Et le fait d’avoir quitté ses personnages et, pratiquement, la bande dessinée ? « Ça ne me rend ni triste, ni nostalgique. Bien sûr, je « suis » un peu ce qu’ils deviennent sous la plume d’autres scénaristes mais ça ne me fait rien. Je m’en fiche. Mon principal défaut – et ma principale qualité – est que « je m’aime bien », figurez-vous. J’ai donc tendance à me préserver de toute forme de souffrance (dont la nostalgie fait partie) et mon nouveau projet m’accapare tellement. »
Jean Van Hamme se consacre donc aujourd’hui à sa grande passion : le théâtre. Le seul sujet dont il vous parlera avec fougue. « C’est vrai, je ne suis pas un enthousiaste, encore moins un démonstratif. Mes enfants me le reprochent souvent. Par contre, j’ai d’excellentes glandes lacrymales. Au cinéma par exemple, ce ne sont plus les mouchoirs qu’il faut sortir mais les draps de lit. Je suppose que ça compense… »
Complice, il détaille sa première pièce, Prescription, prévue pour la saison 2017-2018. « C’est l’histoire d’un vieux meurtre non élucidé qui ressurgit trente-quatre ans plus tard à l’occasion d’un huis clos orchestré pour remettre en présence les assassins potentiels. Oui, c’est tout à fait du Agatha Christie ! Je suis un classique, je ne vais pas faire des pièces à tendance philosophico-politique. Je suis un raconteur d’histoires, pas un écrivain ! Même si les dix romans que j’ai écrits n’ont pas été des échecs – j’ai été publié et l’éditeur est rentré dans ses frais – il faut reconnaître que cette expérience n’a pas été une victoire splendide non plus. Tout le monde n’a pas la sotte idée de faire 50 nuances de gris ou de très bons « romans photos ». J’adore le théâtre et je n’attendrai pas que Prescription soit jouée pour me mettre à l’écriture de la pièce suivante. En tout cas, même si je n’en ai pas besoin, j’aimerais beaucoup que ça marche. Aujourd’hui, c’est ma plus grande envie. »
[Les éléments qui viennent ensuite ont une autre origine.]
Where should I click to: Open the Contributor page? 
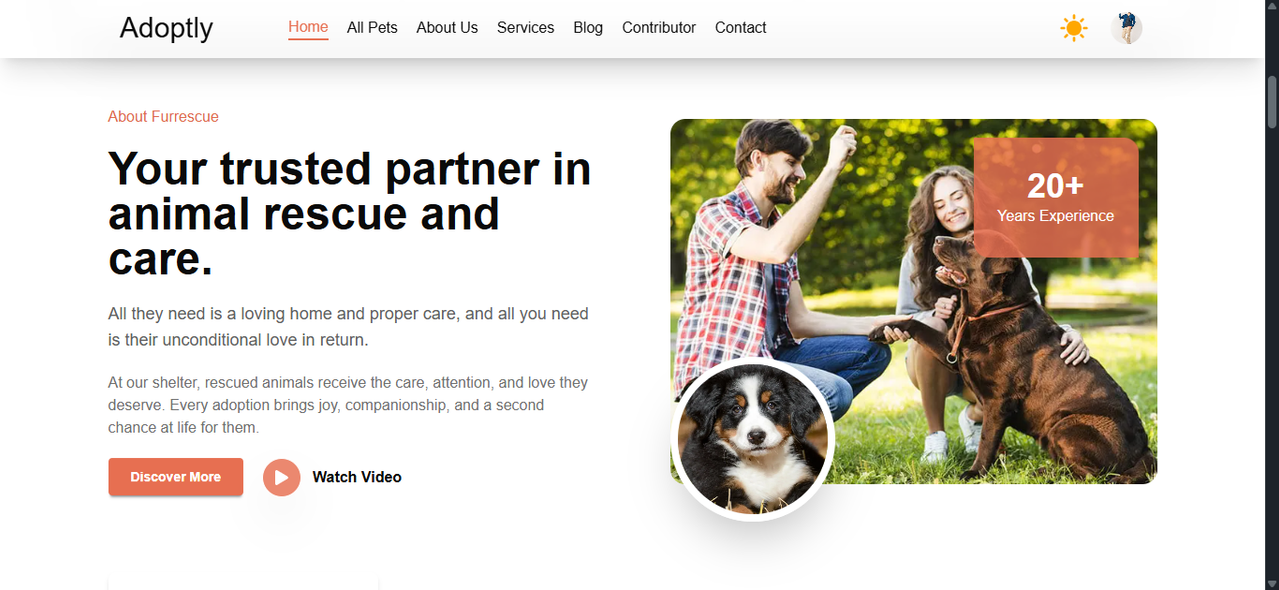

La photographe vient d’arriver. Il est temps de prendre la pose. « Et si on utilisait un parapluie pour rappeler le tableau de Renoir, ce serait amusant non ? », se demande-t-on. Un peu interloqué et légèrement rougissant, Jean Van Hamme se demande à quelle sauce il va être mangé mais c’est l’oeil rieur qu’il file déballer sa collection de parapluies. « Me faire poser chez moi, en parapluie et bermuda, celle-là, on ne me l’avait encore jamais faite ! » Il choisit le parapluie le plus sobre, même s’il aurait préféré prendre son « double-parapluie », qu’il utilise avec son épouse et que, pour l’heure, il ne réussit pas à ouvrir. Clic-Clac, l’oiseau est dans la boîte. Finalement, Jean Van Hamme s’est bien amusé.